(Records for the task):
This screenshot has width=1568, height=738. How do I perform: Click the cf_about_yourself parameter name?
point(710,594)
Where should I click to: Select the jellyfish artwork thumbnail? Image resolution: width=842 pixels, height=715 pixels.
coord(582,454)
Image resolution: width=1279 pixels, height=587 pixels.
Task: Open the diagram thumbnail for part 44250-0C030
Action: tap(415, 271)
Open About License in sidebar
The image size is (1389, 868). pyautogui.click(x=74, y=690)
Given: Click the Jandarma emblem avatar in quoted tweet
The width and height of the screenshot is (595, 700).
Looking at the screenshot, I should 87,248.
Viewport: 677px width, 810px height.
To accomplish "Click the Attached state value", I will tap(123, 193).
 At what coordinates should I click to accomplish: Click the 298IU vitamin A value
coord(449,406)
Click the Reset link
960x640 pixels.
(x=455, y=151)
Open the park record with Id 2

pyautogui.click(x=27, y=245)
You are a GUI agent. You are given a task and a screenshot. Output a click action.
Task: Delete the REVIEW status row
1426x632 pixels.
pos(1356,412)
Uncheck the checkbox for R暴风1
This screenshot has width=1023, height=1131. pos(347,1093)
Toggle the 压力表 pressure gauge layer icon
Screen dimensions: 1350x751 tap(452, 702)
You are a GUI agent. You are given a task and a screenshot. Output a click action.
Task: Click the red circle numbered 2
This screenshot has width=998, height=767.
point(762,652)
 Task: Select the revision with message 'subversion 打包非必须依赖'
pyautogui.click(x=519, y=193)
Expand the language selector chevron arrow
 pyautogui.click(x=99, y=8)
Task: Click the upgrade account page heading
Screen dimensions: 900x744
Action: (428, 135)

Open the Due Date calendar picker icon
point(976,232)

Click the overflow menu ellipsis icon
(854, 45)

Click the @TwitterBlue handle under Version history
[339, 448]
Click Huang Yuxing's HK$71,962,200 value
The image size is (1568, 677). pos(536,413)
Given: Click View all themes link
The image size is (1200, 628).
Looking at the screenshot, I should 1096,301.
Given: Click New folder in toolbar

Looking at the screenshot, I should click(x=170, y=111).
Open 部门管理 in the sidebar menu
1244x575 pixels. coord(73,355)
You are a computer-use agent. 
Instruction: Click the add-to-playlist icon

(Assignment):
Write out the whole listing above once more, exactly.

(Answer box):
This screenshot has width=1568, height=738. How do I perform: Click the cf_about_yourself parameter name?
point(710,594)
Where should I click to: Select the jellyfish artwork thumbnail? Image resolution: width=842 pixels, height=715 pixels.
coord(582,454)
Image resolution: width=1279 pixels, height=587 pixels.
Task: Open the diagram thumbnail for part 44250-0C030
Action: tap(415, 271)
Open About License in sidebar
The image size is (1389, 868). pyautogui.click(x=74, y=690)
Given: Click the Jandarma emblem avatar in quoted tweet
The width and height of the screenshot is (595, 700).
Looking at the screenshot, I should 87,248.
Viewport: 677px width, 810px height.
To accomplish "Click the Attached state value", I will tap(123, 193).
 At what coordinates should I click to accomplish: Click the 298IU vitamin A value
coord(449,406)
Click the Reset link
960x640 pixels.
(x=455, y=151)
Open the park record with Id 2

pyautogui.click(x=27, y=245)
You are a GUI agent. You are given a task and a screenshot. Output a click action.
Task: Delete the REVIEW status row
1426x632 pixels.
pos(1356,412)
Uncheck the checkbox for R暴风1
This screenshot has width=1023, height=1131. pos(347,1093)
Toggle the 压力表 pressure gauge layer icon
Screen dimensions: 1350x751 tap(452, 702)
You are a GUI agent. You are given a task and a screenshot. Output a click action.
Task: Click the red circle numbered 2
This screenshot has width=998, height=767.
point(762,652)
 Task: Select the revision with message 'subversion 打包非必须依赖'
pyautogui.click(x=519, y=193)
Expand the language selector chevron arrow
 pyautogui.click(x=99, y=8)
Task: Click the upgrade account page heading
Screen dimensions: 900x744
Action: (428, 135)

Open the Due Date calendar picker icon
point(976,232)

Click the overflow menu ellipsis icon
(854, 45)

Click the @TwitterBlue handle under Version history
[339, 448]
Click Huang Yuxing's HK$71,962,200 value
The image size is (1568, 677). pos(536,413)
Given: Click View all themes link
The image size is (1200, 628).
Looking at the screenshot, I should 1096,301.
Given: Click New folder in toolbar

Looking at the screenshot, I should click(x=170, y=111).
Open 部门管理 in the sidebar menu
1244x575 pixels. coord(73,355)
You are a computer-use agent. 
Instruction: Click the add-to-playlist icon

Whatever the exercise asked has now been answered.